Les rues voisines sentent la cuisine exotique et peu chère, la colle à affiches, le moteur déréglé des
guimbardes des temps brejnéviens. Phénomène du shopping 1930, le Feniks a perdu son arrogant globe
terrestre de 6 mètres, foudroyé par un ciel jaloux. Marchands de tableaux et créateurs design ont posé leurs
étals dans les anciennes boucheries d’Ulica Jatki, où les enfants brûlent des bougies pour le repos de l’oie, du
cochon ou du lapin statufiés en rappel des victimes des abattoirs. Au bout de jolies rues à oriels, on tombe sur
les remparts en crémaillère et frangés d’eau : sur les restes des défenses du xviiie siècle ne patrouillent plus
que joggeurs, barques et cygnes. Wroclaw n’est que surprises, comme ce jardin japonais créé pour l’exposition
mondiale de 1913, la fausse gare de Hala Targowa qui n’est que la charpente ovoïde et vertigineuse d’un
marché bruyant, l’aquarium du mall d’Arkady, où les requins suivent l’escalier roulant, ou bien encore ce
bunker antiaérien devenu lieu de happenings, sans oublier le Borobudur industriel que constitue la Halle du
Centenaire de 1913, au dôme cristallin aux allures de pièce montée. Le monstre de 9 000 places continue
d’incarner la cité polonaise. Et tant pis s’il est dû au Prussien Max Berg...
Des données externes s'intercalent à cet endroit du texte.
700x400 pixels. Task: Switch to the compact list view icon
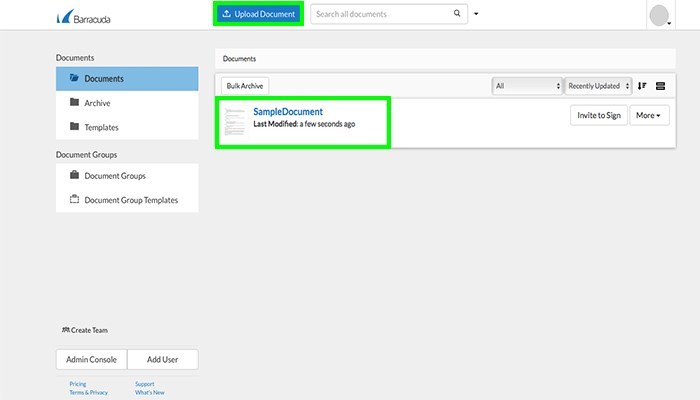point(660,86)
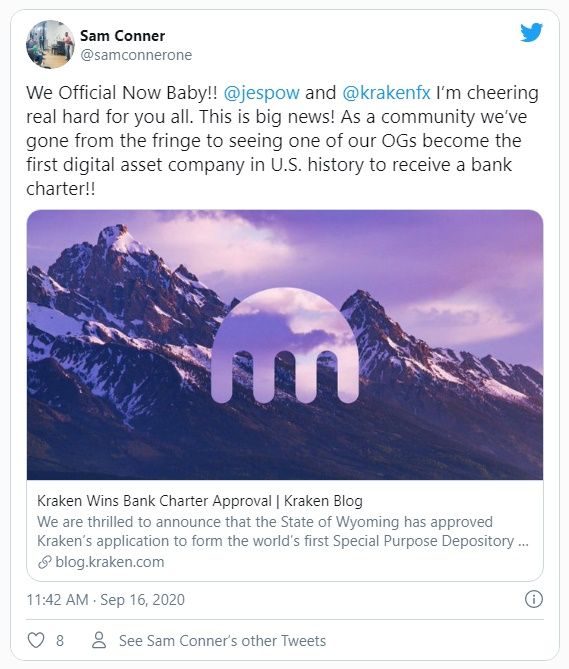
Task: Click the blog.kraken.com domain link
Action: click(110, 562)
5 CHOSES QUE L’ON NE SAIT PAS SUR LA CAPITALE DE LA CULTURE 2016
01. L’Union finance 100 millions d’euros d’aides pour 54 événements.
02. Les 12 îles seront la scène de performances, du spectacle sur pont à l’envoi de vœux par
fusée.
03. Des liens ont été tissés avec Lvov et l’autre capitale 2016, Saint-Sébastien. Le 20 janvier,
les rues seront ainsi peuplées de figurants basques.
04. 44 architectes locaux réaliseront une cité modèle, Nowe Zerniki.
05. La ville espère attirer 6 millions de visiteurs de plus cette année.